Al Estado nacional legó su pinacoteca
“compuesta en su mayoría de telas del pintor nacional Juan Manuel Blanes,
Eduardo de Martino y Diógenes Hecquet, como también de Goya, Mariano Fortuny,
Eduardo Rosales, Ignacio Zuloaga, Julio Romero de Torres, etc. (…) bajo la
condición resolutoria de que en el término de dos años se inaugure una sala que
llevará mi nombre colocando en ella los retratos al óleo de mi esposa y mío,
pintados por don Miguel A. del Pino, que también integran dicha colección”.[29]
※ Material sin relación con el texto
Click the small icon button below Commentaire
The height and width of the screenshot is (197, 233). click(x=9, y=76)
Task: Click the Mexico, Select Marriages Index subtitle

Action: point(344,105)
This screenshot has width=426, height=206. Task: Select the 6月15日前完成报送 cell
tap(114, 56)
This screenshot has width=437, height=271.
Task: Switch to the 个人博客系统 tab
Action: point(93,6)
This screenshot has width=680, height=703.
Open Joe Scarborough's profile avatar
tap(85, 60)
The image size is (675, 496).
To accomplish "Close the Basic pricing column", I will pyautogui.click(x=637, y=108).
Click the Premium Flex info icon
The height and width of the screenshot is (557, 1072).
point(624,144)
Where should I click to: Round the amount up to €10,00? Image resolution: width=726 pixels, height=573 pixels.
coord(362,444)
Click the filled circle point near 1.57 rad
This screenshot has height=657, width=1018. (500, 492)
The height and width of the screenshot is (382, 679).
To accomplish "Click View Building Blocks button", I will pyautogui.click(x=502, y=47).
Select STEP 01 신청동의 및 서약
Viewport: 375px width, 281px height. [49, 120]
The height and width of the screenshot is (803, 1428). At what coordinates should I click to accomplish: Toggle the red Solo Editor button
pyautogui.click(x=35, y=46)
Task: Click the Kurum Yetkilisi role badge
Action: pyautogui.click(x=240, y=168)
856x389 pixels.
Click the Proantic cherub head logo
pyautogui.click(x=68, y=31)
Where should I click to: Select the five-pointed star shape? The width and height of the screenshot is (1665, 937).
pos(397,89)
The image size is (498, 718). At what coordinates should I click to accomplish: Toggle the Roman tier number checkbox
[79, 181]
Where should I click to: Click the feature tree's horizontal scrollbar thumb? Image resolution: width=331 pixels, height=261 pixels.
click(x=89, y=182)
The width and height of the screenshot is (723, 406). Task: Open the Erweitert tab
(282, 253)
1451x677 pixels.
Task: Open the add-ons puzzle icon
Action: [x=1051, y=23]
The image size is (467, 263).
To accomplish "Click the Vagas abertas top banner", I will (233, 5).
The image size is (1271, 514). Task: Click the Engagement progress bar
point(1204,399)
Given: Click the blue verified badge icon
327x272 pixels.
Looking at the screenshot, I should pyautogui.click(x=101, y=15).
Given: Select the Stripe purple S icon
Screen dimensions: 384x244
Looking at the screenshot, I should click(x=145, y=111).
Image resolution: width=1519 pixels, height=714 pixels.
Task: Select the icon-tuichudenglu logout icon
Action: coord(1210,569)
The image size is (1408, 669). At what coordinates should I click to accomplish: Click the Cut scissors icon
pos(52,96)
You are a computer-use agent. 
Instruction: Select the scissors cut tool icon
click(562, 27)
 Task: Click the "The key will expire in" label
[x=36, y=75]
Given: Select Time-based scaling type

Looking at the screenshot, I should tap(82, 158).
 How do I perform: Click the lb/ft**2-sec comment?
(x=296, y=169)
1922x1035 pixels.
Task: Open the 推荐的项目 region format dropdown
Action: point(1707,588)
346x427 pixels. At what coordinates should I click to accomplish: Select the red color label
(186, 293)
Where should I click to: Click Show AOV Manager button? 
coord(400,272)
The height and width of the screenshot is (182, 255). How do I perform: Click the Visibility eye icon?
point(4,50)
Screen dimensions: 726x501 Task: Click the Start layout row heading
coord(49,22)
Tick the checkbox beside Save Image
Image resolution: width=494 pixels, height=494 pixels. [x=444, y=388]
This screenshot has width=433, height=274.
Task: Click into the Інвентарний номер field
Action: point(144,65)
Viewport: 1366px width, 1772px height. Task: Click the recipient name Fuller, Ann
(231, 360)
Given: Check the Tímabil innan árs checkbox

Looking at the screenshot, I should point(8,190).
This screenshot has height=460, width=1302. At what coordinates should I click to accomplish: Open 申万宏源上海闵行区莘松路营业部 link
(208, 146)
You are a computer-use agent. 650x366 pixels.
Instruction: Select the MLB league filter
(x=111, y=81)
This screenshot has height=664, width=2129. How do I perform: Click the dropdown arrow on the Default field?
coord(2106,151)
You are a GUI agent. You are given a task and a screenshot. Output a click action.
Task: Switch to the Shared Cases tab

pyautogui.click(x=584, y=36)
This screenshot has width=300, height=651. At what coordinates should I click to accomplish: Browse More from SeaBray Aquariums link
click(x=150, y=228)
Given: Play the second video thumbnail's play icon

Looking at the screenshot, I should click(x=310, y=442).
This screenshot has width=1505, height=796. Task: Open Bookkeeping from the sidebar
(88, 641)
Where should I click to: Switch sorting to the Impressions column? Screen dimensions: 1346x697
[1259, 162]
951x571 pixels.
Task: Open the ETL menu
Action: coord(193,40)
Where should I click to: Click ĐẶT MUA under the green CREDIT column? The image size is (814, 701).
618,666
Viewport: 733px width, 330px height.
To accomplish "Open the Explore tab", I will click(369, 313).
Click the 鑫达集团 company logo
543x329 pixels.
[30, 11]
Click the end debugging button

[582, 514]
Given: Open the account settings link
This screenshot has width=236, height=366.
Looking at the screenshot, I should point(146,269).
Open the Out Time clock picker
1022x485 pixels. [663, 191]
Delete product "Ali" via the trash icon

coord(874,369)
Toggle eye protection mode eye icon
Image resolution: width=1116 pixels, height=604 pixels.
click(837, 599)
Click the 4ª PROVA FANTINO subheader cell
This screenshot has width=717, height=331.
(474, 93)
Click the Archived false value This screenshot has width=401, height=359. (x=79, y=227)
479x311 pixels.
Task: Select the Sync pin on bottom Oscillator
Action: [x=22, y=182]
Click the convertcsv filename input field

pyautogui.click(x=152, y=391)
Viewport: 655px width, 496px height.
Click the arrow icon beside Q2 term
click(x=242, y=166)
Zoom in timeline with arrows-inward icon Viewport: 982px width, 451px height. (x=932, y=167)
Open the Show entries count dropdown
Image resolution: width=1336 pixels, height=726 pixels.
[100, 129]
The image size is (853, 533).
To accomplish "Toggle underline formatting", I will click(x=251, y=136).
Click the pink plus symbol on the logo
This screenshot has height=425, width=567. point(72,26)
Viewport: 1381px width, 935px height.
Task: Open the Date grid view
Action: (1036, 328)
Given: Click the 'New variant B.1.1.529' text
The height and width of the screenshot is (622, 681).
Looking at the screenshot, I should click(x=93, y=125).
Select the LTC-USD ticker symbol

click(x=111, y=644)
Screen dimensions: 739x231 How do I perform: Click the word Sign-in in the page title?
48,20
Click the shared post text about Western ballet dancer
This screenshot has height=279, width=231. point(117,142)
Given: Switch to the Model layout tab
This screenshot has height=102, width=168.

Si bien en su pinacoteca de 350 obras, había una
mayoría de piezas de autores uruguayos (incluyendo 152 obras de Juan Manuel
Blanes, la mayor colección particular reunida de este artista), la nacionalidad
más representada, en cantidad de artistas, era la española con 40 obras de 24
pintores peninsulares entre ellos Zuloaga, Mariano Fortuny (1838-1874), Eduardo
Rosales (1836-1873), Julio Romero de Torres (1874-1930), Manuel Domínguez
(1840-1906), Hermen Anglada Camarasa (1873-1959), Mauricio Flores Kaperotxipi
(1901-1997), Ricardo Urgell (1873-1924), José Benlliure (1855-1937), Ulpiano
Checa (1860-1916), Luis Maristany (1885-1964), además de un pequeño óleo
atribuido a Francisco de Goya (1746-1828).
Salvo esa última pintura, que sin duda es la más
emblemática de la colección, la mayoría de las obras pertenece a aristas del
último tercio del siglo XIX, y primeras décadas del XX, por lo que se trata de
una pinacoteca más moderna y por eso más audaz, que la de Ortiz de Taranco.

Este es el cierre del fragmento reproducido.